Tuesday,
October 03, 2006
Don Martin
CanWest News Service
OKOTOKS, Alta. -- Just a few kilometres from where Alberta’s
first geyser of oil gushed from the western sedimentary basin in 1914,
they’re burrowing underground for a new energy source.
The world’s cleanest heat will soon be tapped from inside a
reservoir of dirt.
Huh? you say. Well, take a region that gets more sunshine hours per
year than Greece, circulate solar-heated glycol into the ground for
three summers and, presto, enough subterranean warmth builds up to
keep 200 houses toasty for an entire winter.
This is not abstract theory. The Drake Landing development of 52
homes, with an average sticker price of $320,000, is sold out and
more than a dozen families have moved in to claim Canada’s first
solar-heated community as their home.
Except for the sharp rooflines on a row of garages plastered with
800 solar panels, it looks like any other housing development rising
overnight in the frantic residential construction site that encircles
Calgary.
The feature that makes these homes of environmental interest throughout
North America is what lies below an innocuous patch of grass near
an unmanned brick building in the middle of the complex.
That future playground covers 144 bore holes that penetrate 37 metres
into the clay-rich soil. Solar-superheated glycol has begun turning
the very ordinary soil beneath into a furnace that will send even
the toughest earthworms scurrying for cooler climes.
The underground temperature will eventually hit 80 C. That’s
when a utility manager using the click of a mouse on an Internet site
will start glycol circulating through heat exchangers in every home,
deploying summer-before energy from the sun to deliver 90 per cent
of the average homeowner’s heating demand during long, cold
Alberta winters.
By spring, with the bore holes cooling to room temperature, the process
is reversed and the collection of solar energy begins anew.
Treean Landon, with husband Darrell and two young children, was the
first to move into the solar section of the much larger development.
Her family uprooted from a bigger home closer to Calgary’s downtown
to chase this budding technology into outer suburbia.

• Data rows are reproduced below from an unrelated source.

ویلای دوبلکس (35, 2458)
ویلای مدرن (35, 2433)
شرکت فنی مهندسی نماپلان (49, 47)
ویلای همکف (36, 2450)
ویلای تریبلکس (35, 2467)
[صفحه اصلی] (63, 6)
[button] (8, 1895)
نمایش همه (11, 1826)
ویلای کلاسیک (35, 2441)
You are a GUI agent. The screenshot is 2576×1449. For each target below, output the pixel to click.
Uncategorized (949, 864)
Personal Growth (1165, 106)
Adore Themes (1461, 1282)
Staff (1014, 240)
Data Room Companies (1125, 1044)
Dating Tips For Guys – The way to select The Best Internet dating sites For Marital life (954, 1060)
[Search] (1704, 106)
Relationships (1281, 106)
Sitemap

"I’m a tree hugger. Guilty as charged," grins the
young mother, who is saving to buy a hybrid car and takes her family
out for walks to pick up trash. "I don’t think you can
do too little for the environment."
The family will pay a fixed $60 per month in heating for the next
five years, an amount that will only rise by the cost of living after
that no matter how high fossil fuel prices soar.
But beyond certainty of energy costs and a warm and fuzzy green feeling,
she’s happily discovered a sunny disposition among the neighbours.
"People make this place special. They’re not just from
one walk of life, yet everybody is of the same environmental mindset,"
Landon says. "There’s a couple from Seattle moving here
just because of the project. It makes for a great sense of community."
A few houses down the road, Dana Pugh and her oilpatch-employed husband
John call themselves Yippees — yuppies who think they’re
hippies. They’re planning to landscape their property in drought-resistant
plants and buy a hybrid car, and her husband is hoping to switch to
a job in alternative energy.
"We’re deeply concerned about the environment, but heat
is the one thing you can’t do anything about, so this was an
ideal solution for us," she says "We believe in the power
of the consumer and we put our dollars behind it and I like to believe
we’re helping this technology take off so the costs can come
down."
That, of course, is the great divide between conventional and alternative
energy-powered homes.
While the Drake Landing houses are reasonably priced by Calgary’s
soaring real estate values, there’s a pile of government subsidies
in this project.
That $7 million worth of public investment clearly delineates this
as more of a demonstration project than economical reality. The subsidy
works out to about $134,000 per house, or more than a third of the
average sticker price, a tough sell even to the most righteous of
tree huggers.
But solar looks increasingly bright not too far into the future,
says Keith Paget, project manager for developer Sterling Homes. The
energy centre, with its twin 120,000-litre above-ground tanks to meet
short-term heating demand, could handle 200 houses. And the energy
efficiency of solar technology is constantly improving, even while
the per-panel price is decreasing, he says.
A feasibility study has been launched on the costs of expanding the
technology to much larger subdivisions of single- and multiple-family
dwellings. "We’re reaching the point where it’s starting
to make economic sense," Paget says.
It’s not all clear skies for solar heating, however. Government
support through tax incentives or rebates is severely limited and
sporadic now, although Environment Minister Rona Ambrose hints solar-
and wind-power incentives are coming in the upcoming climate-change
package.
But within sight of Alberta’s energy headquarters, the sun
is heating up a groundbreaking technology.
In Okotoks, dirt is hot — and oil is not.